▸ **WHAT TO PRODUCE**
Scan the entries below and say how many lines contain "Enable". Write only the number.

[GIVEN INFORMATION]

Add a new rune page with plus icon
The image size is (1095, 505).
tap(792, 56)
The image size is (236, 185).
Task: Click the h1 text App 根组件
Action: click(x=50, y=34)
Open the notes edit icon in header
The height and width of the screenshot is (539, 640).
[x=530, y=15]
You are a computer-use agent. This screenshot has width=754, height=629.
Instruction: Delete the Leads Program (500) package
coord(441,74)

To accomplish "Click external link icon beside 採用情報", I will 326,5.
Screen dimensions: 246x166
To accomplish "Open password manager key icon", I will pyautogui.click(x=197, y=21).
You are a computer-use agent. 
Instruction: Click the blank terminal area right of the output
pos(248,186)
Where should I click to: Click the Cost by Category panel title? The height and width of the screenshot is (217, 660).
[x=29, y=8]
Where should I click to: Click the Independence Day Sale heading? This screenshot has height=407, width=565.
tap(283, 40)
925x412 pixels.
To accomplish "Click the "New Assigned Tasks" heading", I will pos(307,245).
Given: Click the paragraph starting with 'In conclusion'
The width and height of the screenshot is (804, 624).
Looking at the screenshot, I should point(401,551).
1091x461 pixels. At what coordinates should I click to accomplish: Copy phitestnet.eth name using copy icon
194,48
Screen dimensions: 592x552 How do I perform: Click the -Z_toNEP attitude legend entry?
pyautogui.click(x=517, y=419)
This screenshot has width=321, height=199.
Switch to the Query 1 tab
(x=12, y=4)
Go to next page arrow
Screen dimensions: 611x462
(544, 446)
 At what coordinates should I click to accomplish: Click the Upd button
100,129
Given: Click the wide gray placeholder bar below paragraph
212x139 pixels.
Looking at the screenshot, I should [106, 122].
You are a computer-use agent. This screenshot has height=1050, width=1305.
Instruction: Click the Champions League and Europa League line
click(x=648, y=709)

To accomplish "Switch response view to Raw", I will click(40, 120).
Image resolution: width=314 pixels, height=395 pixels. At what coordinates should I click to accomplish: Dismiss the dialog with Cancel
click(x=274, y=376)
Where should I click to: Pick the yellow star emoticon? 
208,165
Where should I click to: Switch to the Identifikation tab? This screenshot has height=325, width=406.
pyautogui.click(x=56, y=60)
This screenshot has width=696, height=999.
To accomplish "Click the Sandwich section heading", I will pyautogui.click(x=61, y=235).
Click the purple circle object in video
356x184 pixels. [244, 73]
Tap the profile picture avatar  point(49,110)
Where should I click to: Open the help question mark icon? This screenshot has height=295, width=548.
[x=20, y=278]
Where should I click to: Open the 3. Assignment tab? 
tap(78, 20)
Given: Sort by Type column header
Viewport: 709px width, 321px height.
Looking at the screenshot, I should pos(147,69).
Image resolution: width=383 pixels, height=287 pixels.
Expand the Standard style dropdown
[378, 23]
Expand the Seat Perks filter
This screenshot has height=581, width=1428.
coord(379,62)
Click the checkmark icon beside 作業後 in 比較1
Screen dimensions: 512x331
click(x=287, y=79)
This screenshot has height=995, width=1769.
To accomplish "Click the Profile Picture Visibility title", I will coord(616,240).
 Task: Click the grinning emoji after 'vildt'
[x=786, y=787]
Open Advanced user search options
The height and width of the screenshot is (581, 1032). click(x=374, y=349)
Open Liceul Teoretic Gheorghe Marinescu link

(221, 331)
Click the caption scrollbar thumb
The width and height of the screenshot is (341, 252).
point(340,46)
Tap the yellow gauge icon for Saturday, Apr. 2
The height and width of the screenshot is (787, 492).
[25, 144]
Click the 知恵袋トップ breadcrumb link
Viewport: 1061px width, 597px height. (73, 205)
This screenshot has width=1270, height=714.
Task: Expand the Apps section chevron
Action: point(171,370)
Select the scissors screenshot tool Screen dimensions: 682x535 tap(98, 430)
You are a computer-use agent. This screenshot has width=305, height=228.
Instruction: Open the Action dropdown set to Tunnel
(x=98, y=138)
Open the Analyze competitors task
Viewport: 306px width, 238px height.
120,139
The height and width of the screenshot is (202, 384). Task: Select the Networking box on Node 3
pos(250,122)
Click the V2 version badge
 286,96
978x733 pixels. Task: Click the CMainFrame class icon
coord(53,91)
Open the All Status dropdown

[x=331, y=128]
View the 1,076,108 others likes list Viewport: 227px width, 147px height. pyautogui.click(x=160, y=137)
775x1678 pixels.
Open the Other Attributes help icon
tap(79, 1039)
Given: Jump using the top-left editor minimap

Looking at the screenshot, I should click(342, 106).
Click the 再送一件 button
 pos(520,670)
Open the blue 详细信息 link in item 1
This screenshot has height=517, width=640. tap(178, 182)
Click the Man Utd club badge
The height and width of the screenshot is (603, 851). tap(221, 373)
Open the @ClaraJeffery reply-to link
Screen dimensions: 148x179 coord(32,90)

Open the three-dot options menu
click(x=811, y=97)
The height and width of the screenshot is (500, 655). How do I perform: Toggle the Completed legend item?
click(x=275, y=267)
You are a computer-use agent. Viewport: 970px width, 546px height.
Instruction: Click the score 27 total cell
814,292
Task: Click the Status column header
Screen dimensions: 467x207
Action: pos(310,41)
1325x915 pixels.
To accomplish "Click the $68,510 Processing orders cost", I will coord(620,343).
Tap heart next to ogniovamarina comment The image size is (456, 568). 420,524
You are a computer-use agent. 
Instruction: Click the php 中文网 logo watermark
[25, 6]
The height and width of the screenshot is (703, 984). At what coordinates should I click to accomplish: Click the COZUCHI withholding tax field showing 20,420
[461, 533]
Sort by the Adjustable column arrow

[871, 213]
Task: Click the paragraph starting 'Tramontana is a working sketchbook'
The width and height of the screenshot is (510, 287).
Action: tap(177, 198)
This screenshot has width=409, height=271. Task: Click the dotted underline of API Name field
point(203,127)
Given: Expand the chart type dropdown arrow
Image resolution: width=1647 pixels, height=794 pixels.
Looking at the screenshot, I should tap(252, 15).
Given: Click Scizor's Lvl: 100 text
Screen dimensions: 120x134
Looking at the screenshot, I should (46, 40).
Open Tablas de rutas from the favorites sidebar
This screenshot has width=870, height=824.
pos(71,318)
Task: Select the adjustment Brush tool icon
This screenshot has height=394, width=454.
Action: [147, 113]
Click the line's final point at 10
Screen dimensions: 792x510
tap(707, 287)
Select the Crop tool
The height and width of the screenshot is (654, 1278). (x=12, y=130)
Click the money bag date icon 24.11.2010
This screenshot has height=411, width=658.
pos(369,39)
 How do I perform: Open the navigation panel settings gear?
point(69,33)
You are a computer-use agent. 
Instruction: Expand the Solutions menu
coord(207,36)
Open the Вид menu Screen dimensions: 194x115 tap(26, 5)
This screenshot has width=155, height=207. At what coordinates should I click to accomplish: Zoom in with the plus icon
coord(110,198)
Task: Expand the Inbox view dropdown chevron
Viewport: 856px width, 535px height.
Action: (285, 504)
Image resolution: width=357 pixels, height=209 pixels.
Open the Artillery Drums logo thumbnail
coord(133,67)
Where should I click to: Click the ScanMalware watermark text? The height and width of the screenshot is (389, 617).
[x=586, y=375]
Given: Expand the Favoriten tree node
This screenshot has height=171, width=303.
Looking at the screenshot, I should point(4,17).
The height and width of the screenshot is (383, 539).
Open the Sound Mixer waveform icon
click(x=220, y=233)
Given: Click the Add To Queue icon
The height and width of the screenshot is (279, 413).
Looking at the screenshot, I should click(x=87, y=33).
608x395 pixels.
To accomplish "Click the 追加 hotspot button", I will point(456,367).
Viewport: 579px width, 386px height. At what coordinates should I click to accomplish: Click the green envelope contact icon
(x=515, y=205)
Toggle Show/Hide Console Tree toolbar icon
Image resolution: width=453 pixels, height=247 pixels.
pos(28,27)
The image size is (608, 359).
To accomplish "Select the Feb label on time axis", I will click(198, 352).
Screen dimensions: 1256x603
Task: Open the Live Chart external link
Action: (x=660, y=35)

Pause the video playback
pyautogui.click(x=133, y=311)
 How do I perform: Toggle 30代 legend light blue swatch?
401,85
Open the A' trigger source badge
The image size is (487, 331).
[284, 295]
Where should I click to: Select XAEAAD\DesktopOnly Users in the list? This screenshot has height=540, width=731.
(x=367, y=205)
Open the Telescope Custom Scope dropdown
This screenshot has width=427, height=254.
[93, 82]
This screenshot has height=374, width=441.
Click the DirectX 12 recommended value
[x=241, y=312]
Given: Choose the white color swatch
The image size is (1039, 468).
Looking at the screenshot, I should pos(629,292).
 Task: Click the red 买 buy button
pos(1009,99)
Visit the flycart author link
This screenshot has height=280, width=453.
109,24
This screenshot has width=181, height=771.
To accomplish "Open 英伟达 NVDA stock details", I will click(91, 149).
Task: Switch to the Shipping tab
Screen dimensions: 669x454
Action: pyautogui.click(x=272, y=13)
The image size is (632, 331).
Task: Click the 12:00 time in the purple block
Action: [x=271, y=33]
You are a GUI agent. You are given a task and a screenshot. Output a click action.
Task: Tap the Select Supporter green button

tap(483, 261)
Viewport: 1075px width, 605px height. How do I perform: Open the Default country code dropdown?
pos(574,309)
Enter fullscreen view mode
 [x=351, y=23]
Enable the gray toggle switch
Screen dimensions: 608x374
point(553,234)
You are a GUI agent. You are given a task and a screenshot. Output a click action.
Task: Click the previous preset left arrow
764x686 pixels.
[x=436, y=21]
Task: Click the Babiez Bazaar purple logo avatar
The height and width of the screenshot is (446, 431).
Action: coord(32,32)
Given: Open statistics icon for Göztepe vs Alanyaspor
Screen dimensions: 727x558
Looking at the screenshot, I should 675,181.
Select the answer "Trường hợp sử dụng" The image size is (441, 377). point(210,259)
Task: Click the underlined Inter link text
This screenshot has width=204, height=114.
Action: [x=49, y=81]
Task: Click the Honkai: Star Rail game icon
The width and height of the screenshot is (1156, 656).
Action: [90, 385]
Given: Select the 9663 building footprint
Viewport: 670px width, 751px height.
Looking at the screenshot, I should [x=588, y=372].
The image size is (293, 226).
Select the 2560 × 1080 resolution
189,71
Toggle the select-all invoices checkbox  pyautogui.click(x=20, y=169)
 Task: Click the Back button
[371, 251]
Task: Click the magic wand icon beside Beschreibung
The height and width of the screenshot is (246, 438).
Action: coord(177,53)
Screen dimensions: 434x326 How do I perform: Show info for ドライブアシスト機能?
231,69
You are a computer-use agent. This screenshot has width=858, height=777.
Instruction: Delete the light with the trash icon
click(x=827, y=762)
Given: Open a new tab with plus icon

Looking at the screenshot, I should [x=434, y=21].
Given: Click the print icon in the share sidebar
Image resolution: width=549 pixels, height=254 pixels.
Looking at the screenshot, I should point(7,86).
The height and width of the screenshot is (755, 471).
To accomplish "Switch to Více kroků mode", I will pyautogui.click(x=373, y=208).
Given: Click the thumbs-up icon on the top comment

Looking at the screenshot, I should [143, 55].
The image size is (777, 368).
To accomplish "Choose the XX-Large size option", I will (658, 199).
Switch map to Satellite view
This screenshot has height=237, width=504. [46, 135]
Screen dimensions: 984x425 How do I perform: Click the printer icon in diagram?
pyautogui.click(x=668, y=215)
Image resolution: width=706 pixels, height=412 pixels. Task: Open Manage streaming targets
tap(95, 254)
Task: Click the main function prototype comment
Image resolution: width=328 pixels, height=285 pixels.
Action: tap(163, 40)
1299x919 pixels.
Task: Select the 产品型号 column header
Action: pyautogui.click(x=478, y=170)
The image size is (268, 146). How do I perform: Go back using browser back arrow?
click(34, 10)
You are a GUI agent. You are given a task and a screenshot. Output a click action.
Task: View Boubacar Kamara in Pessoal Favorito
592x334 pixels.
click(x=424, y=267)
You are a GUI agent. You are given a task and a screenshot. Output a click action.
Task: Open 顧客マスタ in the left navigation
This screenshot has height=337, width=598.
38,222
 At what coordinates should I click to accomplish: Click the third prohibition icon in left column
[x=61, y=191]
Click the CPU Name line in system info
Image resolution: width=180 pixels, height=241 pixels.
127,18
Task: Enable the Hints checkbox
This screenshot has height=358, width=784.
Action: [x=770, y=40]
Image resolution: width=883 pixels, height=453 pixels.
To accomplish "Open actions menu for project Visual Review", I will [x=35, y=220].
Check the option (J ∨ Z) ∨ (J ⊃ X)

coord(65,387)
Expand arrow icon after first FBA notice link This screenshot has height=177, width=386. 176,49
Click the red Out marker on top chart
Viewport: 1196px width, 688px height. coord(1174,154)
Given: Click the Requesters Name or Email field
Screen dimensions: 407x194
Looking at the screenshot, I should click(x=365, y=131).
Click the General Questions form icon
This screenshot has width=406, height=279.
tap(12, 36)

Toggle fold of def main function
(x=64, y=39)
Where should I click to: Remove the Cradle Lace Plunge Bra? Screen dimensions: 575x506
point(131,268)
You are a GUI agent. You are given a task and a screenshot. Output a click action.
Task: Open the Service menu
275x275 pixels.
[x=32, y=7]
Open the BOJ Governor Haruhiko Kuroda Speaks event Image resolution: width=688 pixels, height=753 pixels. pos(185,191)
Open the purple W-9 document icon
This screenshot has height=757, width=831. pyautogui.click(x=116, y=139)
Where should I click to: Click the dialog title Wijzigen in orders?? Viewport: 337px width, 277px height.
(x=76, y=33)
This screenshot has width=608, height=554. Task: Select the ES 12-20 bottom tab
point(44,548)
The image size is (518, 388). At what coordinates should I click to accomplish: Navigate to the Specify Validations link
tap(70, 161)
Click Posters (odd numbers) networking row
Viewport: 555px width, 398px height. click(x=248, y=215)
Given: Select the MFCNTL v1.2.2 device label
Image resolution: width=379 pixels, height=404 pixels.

[/GIVEN INFORMATION]

▸ **EXERCISE OUTPUT**
2